PROVIDED RECORDS ::
########

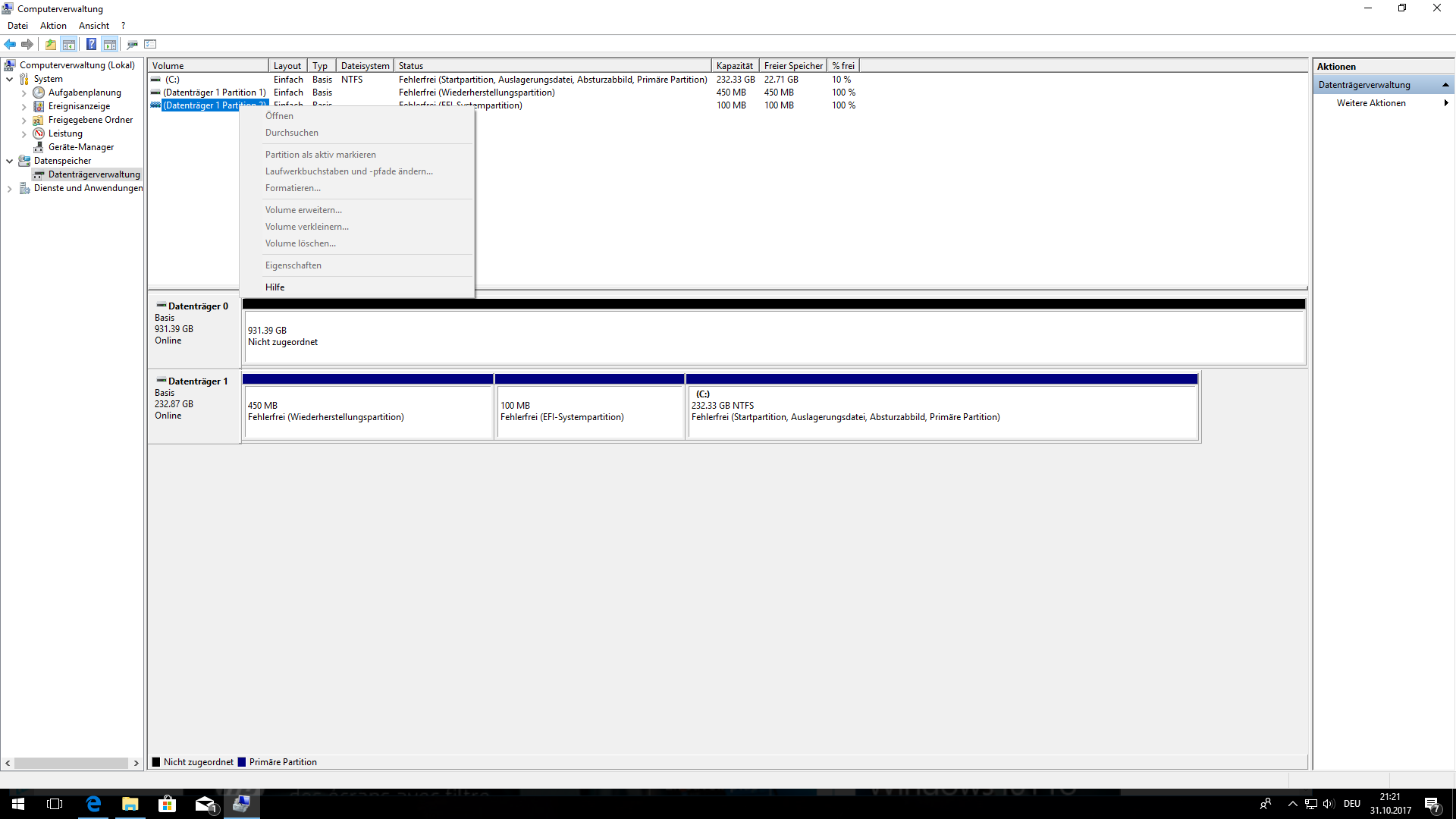1456x819 pixels.
Task: Select the 931.39 GB unallocated space block
Action: pos(774,337)
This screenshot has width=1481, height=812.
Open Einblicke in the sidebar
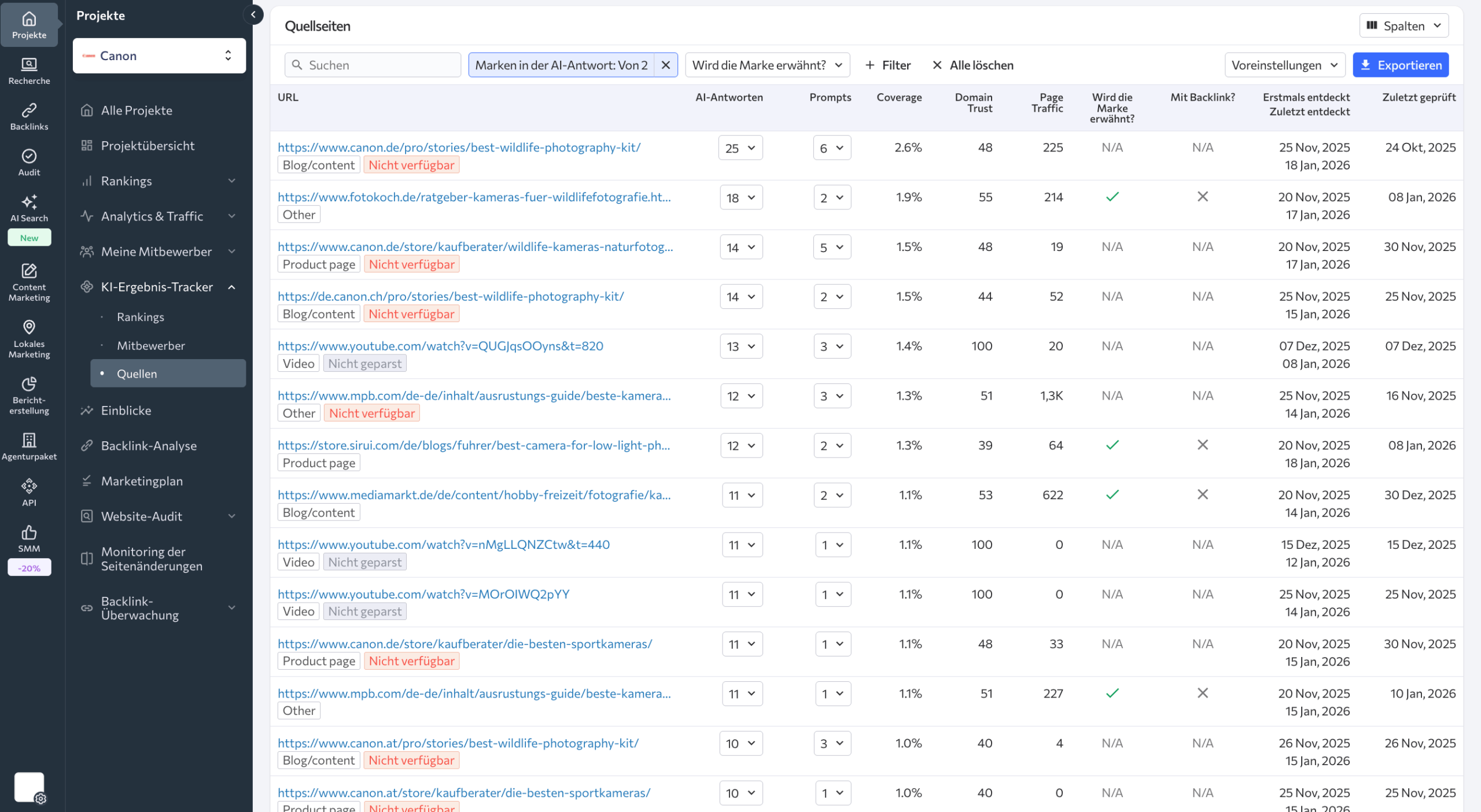click(126, 411)
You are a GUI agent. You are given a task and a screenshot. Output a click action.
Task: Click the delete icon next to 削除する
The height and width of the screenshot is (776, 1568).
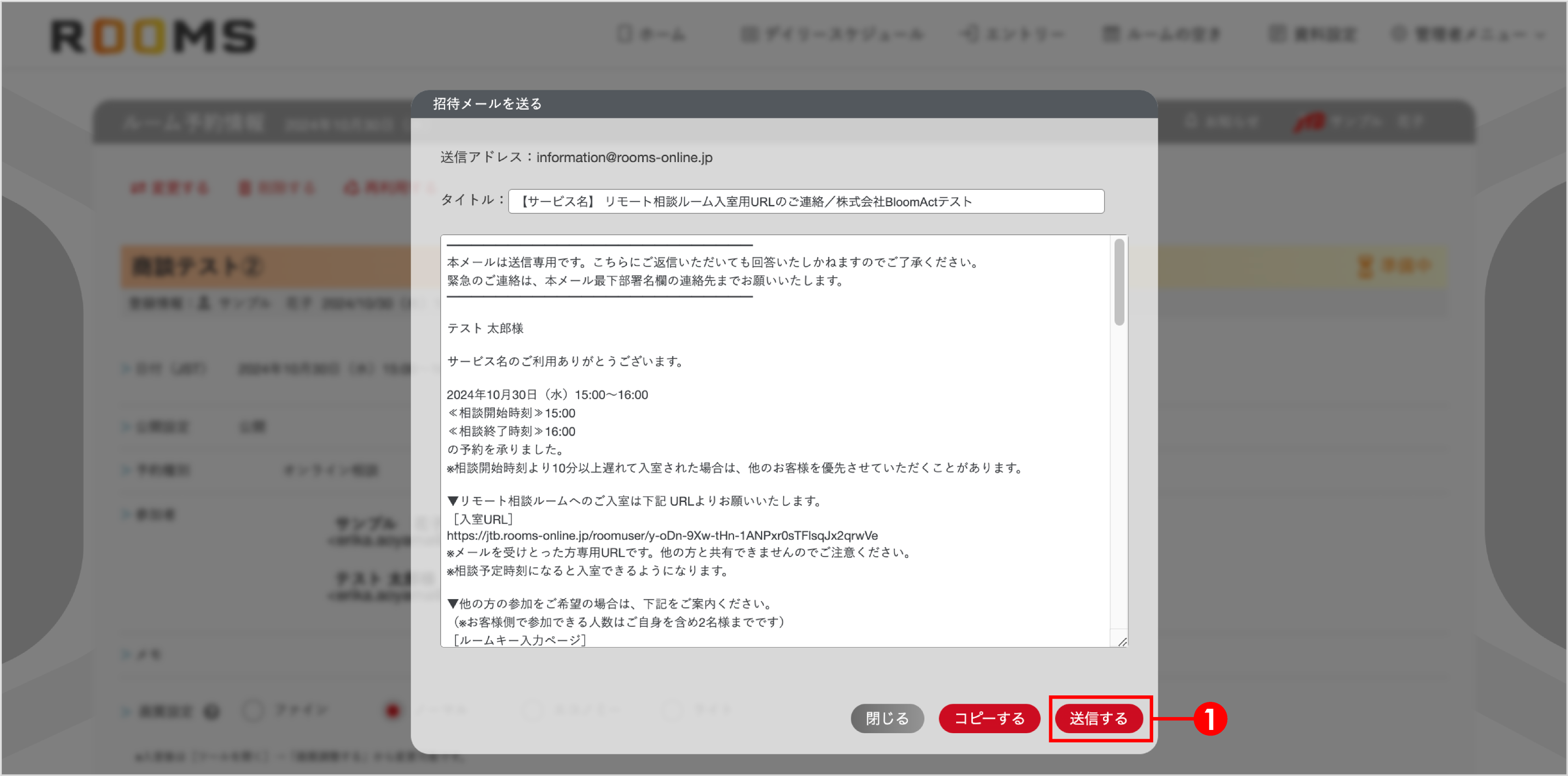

########

ABOUT THIS EXERCISE :: Starting at the line that contains "This screenshot has width=1481, height=812.", transcribe each line through the last one of the entries above, exactly and without pictures.

RESPONSE BOX ::
This screenshot has width=1481, height=812.
Open Einblicke in the sidebar
click(126, 411)
You are a GUI agent. You are given a task and a screenshot. Output a click action.
Task: Click the delete icon next to 削除する
The height and width of the screenshot is (776, 1568).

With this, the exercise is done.